- Directed by: Alessandro Gassman
- Written by: Alessandro Gassmann, Walter Lupo, Massimiliano Bruno
- Produced by: Fulvio Lucisano, Federica Lucisano
- Starring: Gigi Proietti Alessandro Gassmann Anna Foglietta Rocco Papaleo Matilda De Angelis Marco Zitelli
- Cinematography: Federico Schlatter
- Music by: Maurizio Filardo
- Production company: MG Italian International Film
- Distributed by: Vision Distribution Italia
- Release date: 6 December 2017;
- Running time: 100 minutes
- Country: Italy
- Language: Italian

= The Prize (2017 film) =

The Prize (Il premio) is a 2017 Italian film directed by Alessandro Gassman.

==Plot==
Giovanni Passamonte, a writer, is awarded the Nobel Prize for Literature. He is about to embark on a one-week road trip to Stockholm to receive the prize when his personal assistant, Rinaldo, injures his back and can no longer drive him there. His son Oreste, a personal trainer who had arrived that morning to crash at his father's place after an argument with his wife Barbara, is recruited to replace Rinaldo. Lucrezia, Giovanni's daughter by another woman, invites herself to the trip to document it as part of her online blog.

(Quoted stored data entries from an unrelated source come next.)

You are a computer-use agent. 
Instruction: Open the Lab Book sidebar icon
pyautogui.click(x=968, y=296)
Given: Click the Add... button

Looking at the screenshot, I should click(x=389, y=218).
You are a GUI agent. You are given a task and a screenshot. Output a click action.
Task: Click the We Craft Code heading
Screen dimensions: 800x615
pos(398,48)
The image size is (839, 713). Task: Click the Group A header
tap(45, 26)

The trip becomes a turning point for the four characters: Giovanni is nostalgic and lamenting a lack of inspiration. He is secretly planning a big surprise at the award ceremony (but ultimately changes his mind) and decides to interfere and improve the lives of his three companions. His eccentricity is the cause of the trip and often results in comedic moments throughout the movie. He is afraid of flying (hence the road trip), doesn't like using credit card (Rinaldo carries more than 50,000 EUR in cash for any emergency), has had many love stories, some of which have produced children (at least 6).

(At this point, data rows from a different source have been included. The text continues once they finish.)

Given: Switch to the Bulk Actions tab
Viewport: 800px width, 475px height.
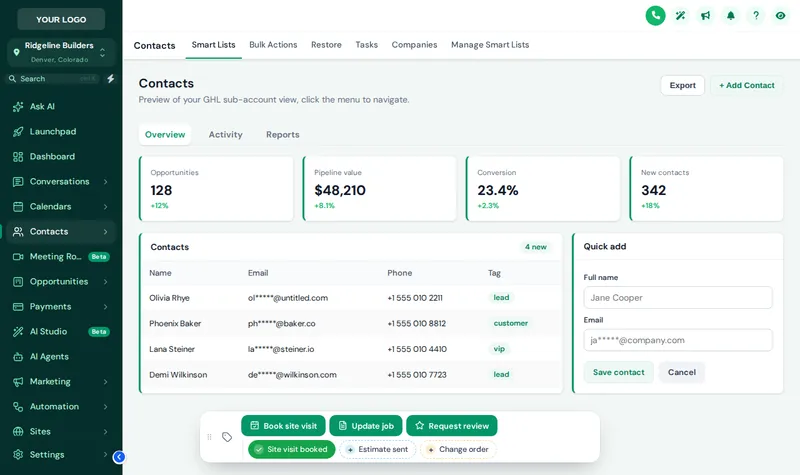Looking at the screenshot, I should pos(273,45).
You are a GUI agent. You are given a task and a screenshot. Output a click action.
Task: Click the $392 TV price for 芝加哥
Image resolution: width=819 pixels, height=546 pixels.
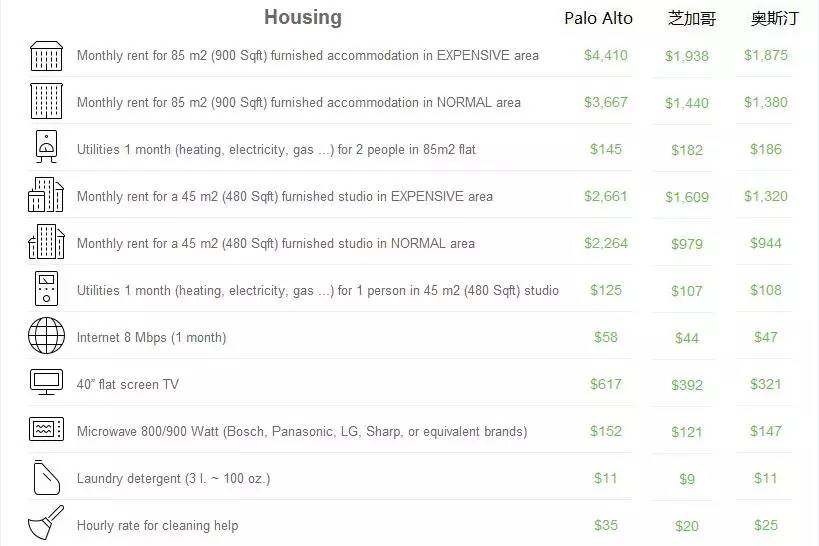pos(687,385)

Oreste is a former Olympic athlete turned personal trainer and owner of an ailing gym, too proud to ask his father for financial help, but willing to drive for him in exchange for a 15,000 EUR loan. Lucrezia is a neurotic blogger with the passion for art and literature. Rinaldo is a loyal assistant who has sacrificed much for Giovanni, including his only love interest. The trip offers Giovanni occasions to shake things up in the life of their companions and make them reflect on their story and identity. The movie ends with Giovanni's acceptance speech where he declares the insignificance of prizes in general and the importance of the people "off-stage", who lead regular lives.